------ Material provided

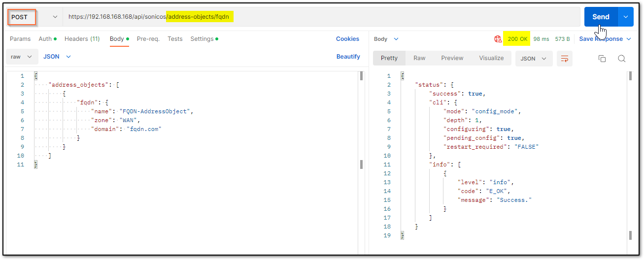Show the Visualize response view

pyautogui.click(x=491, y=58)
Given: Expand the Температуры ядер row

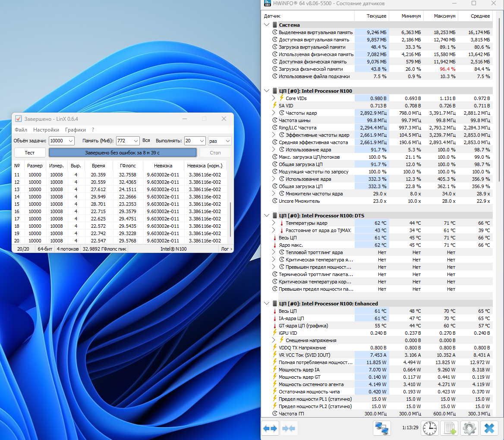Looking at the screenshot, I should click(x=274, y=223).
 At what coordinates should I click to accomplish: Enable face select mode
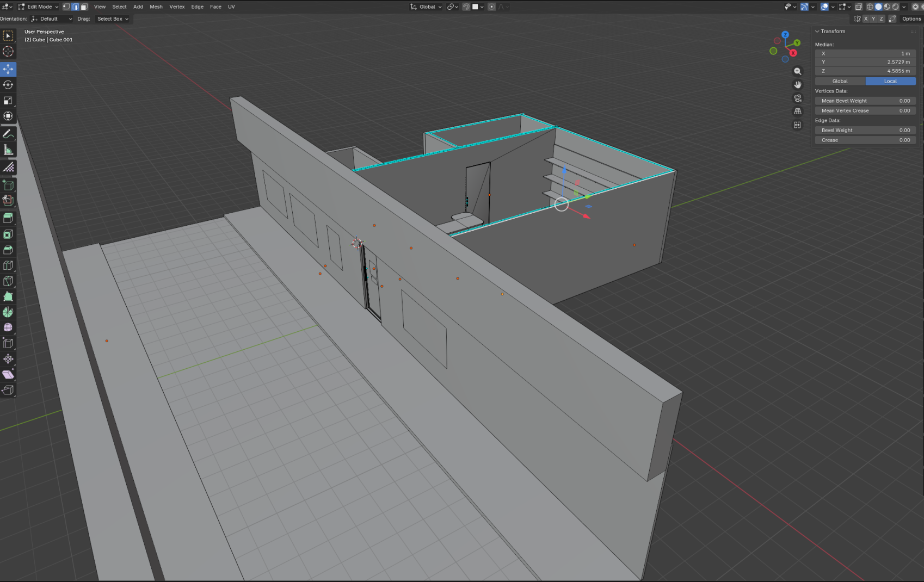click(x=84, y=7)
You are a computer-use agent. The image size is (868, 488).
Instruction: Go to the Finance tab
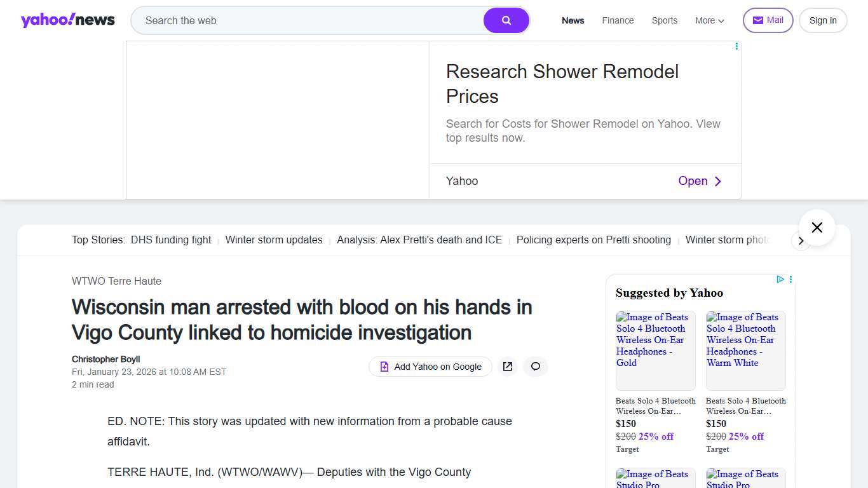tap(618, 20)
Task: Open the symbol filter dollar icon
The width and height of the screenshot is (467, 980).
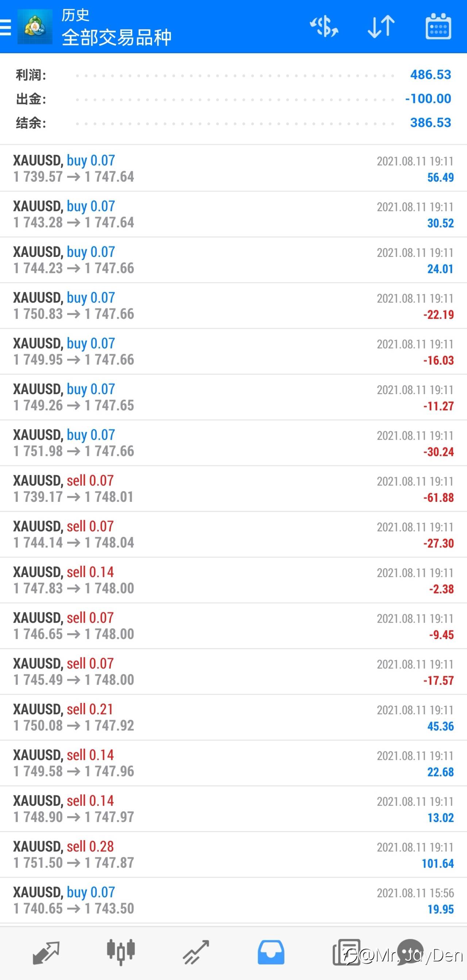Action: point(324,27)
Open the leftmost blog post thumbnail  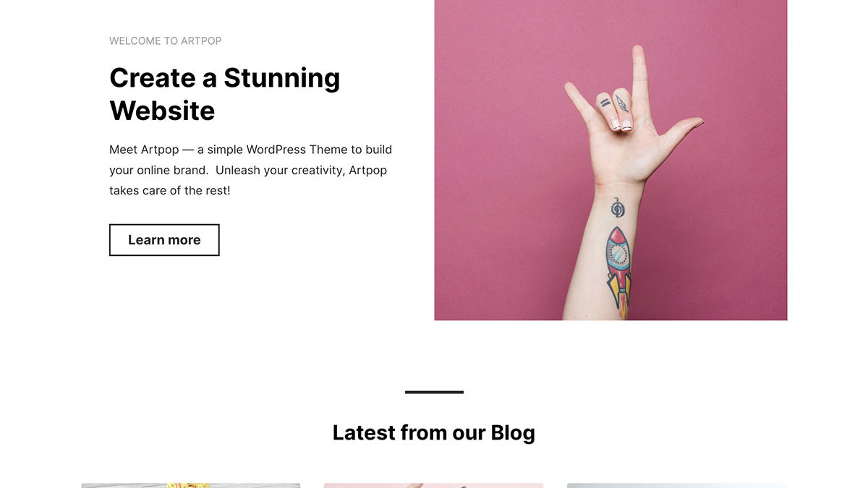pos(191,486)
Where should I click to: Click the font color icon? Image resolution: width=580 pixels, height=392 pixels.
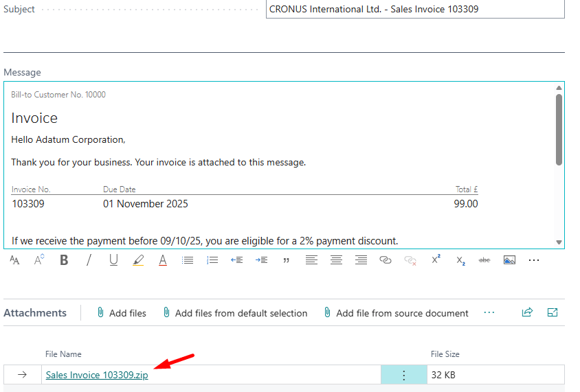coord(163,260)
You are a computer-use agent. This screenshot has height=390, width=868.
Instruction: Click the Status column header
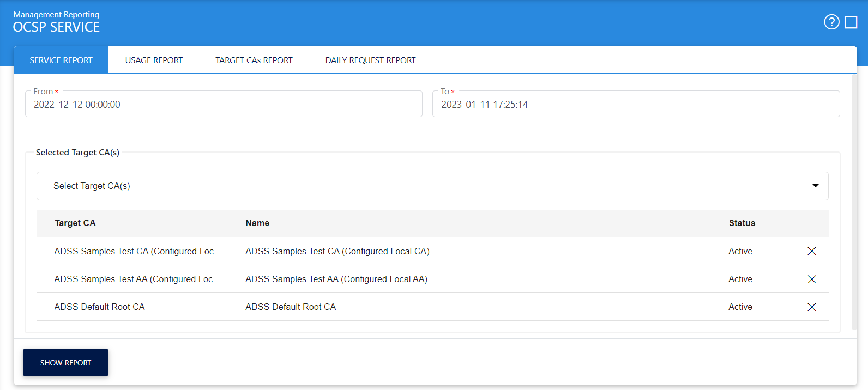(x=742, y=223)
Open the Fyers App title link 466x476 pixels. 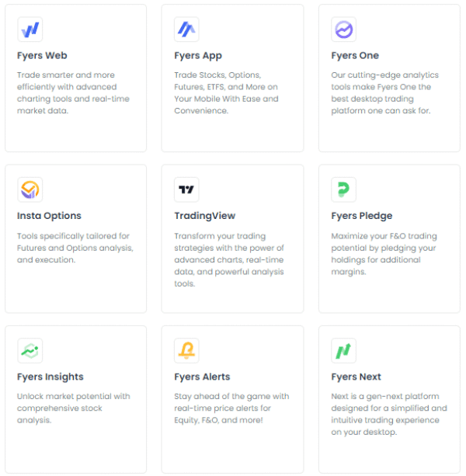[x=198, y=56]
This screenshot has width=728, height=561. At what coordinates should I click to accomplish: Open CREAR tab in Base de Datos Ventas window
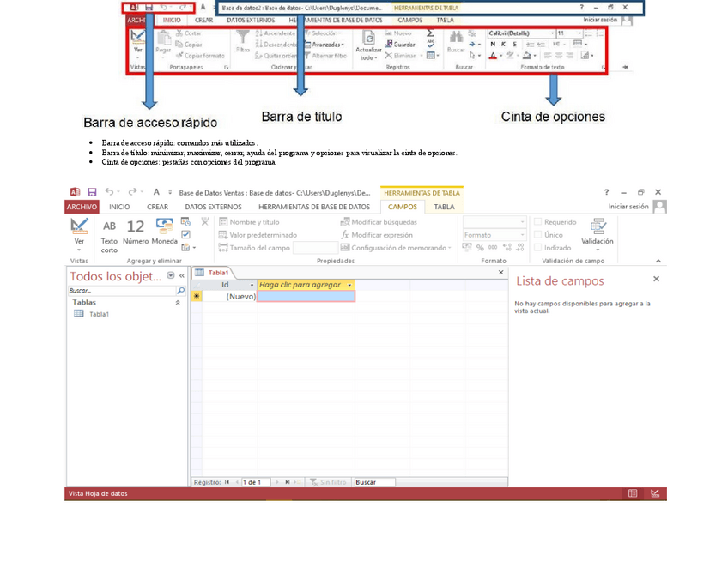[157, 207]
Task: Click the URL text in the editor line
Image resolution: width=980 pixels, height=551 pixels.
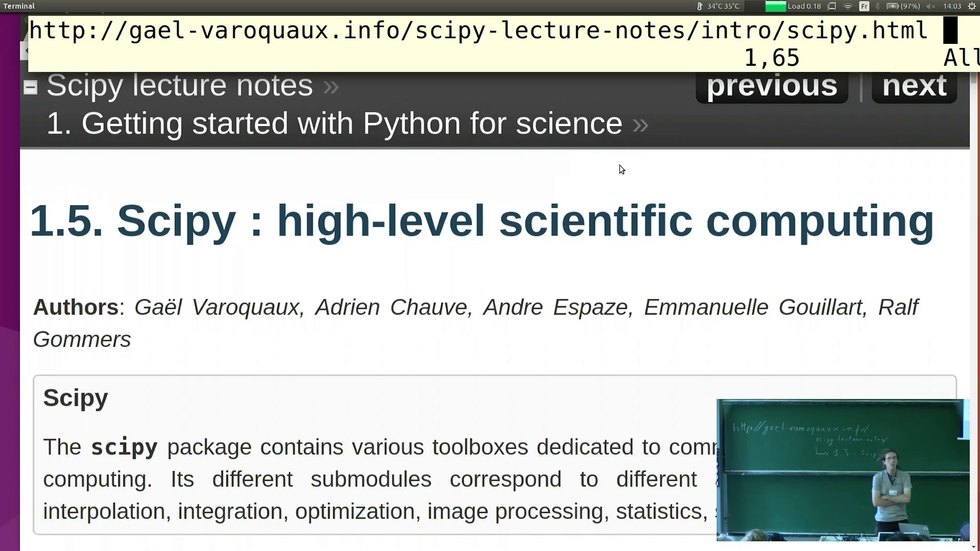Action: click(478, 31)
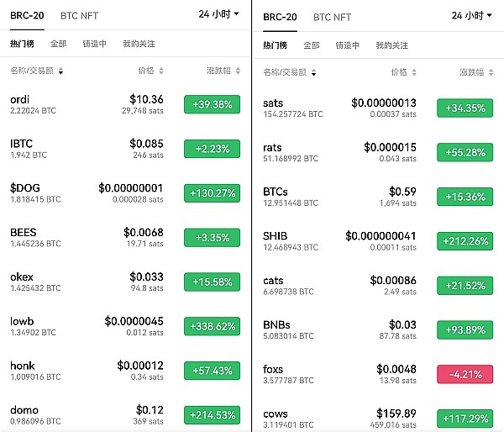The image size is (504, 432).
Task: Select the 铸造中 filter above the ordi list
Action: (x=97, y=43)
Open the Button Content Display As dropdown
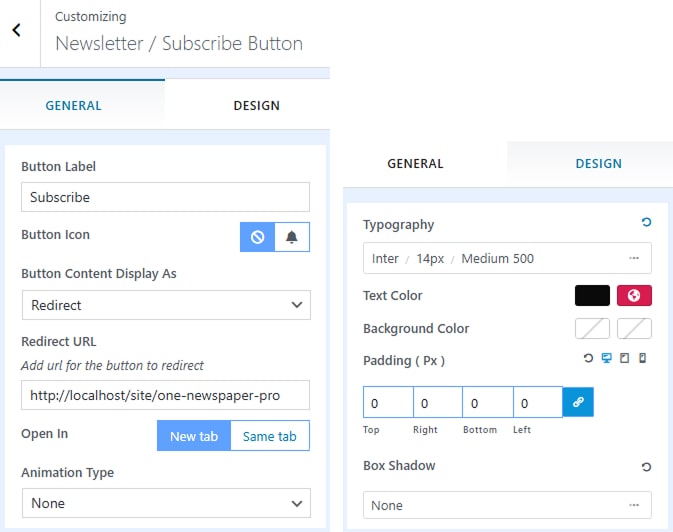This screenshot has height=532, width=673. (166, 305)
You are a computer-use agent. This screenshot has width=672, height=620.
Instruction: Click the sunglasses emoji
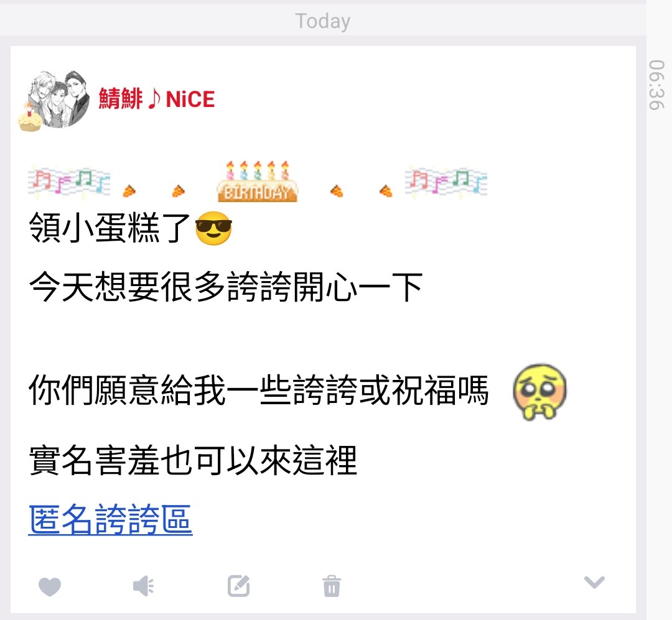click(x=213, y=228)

------------

__Task brief__
Lines above with the string "agent" need to be found and copied.

__Expected answer__
You are a computer-use agent. The image size is (868, 488).
You are a computer-use agent. This screenshot has height=390, width=868.
You are a computer-use agent. This screenshot has width=672, height=620.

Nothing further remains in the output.